"I never said so."

"No, no; but surely this is tacit admission. However, the point is not the saying of it." He saw the look of doubtfulness beginning to show itself in her eyes. "What's the good of talking about it? We're here for the purpose of eating, not discussing social conventions. You know who I am, I shall know who you are in another two or three minutes if you'll be kind enough to tell me. Why, good heavens! life's short enough, without surrounding everything we want with social restrictions. I'm a barrister, I told you that before. In some sort of legal directory you'll find out exactly when I left Oxford and was called to the bar. In Who's Who? you'll find out exactly where I live, though I can tell you that myself—" he mentioned the number of his chambers in Regent Street. "They'll tell you in Who's Who? that my sports are riding, fishing, and shooting—that describes a man in England; it doesn't describe me. I don't ride; I don't fish or shoot; I used to; that's another matter. I only ride an occasional hobby now—fish for work on the papers, and shoot— Lord knows what I shoot! Nothing, I suppose. I belong to the National Liberal Club for the Library, to the Savage where you pass along an editor as you would a christening mug, and to the National Sporting, because there's a beast in every man, thank God!"

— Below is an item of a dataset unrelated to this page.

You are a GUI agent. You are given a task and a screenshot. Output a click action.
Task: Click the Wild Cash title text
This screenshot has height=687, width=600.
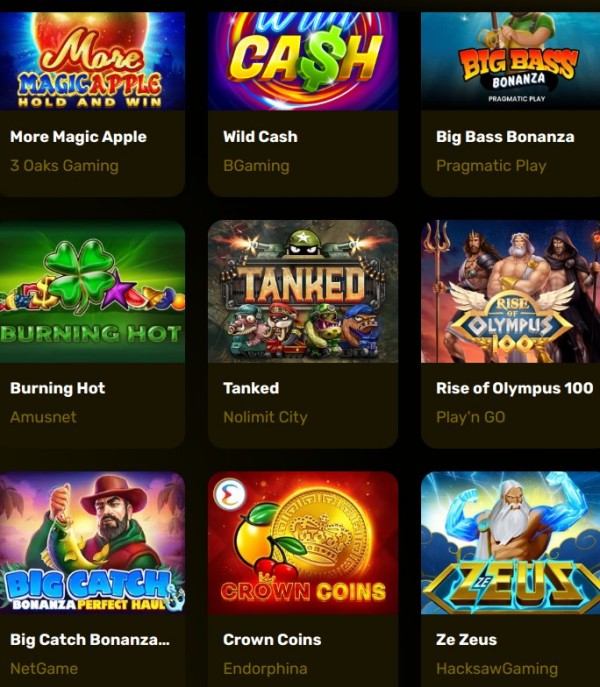point(260,137)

He had won her. The rattle of that conversation had driven all thoughts of doubt out of her mind. She would not have denied herself of his company now for any foolish pretext of convention. In that hurried summary of himself and his affairs, proving himself by it, without any pride and conceit, to be a man of very different stamp and interest to Mr. Arthur Montagu, he had marked her in her flight for liberty. Nothing was binding her—no interest in life but to be loved. Had there been any such bond—the prospect of an engagement which was not distasteful to her—he would have found it no easy matter to win her to interest then. But she was free, in the midst of her flight, and he had marked her. She looked into his eyes as the sighted bird blinks before the glittering barrel of the gun, and she knew that he could win her if he chose.

"Well," he said, "I've got nothing more to tell you. How about you?"

She took a little handkerchief out from the folds in her coat, then put it back again, apparently with no purpose.

"I thought you had something to tell me?"

"I?"

"Yes; you said when you came up to the table that you had."

"That? Oh yes, that's business. We'll talk about that later. I want to hear something about yourself first. You're engaged to be married."

He rushed blindly at that—knew nothing about it. A ring on her finger had suggested the thought, but whether it were on the proper finger or not was beyond his knowledge of such little details.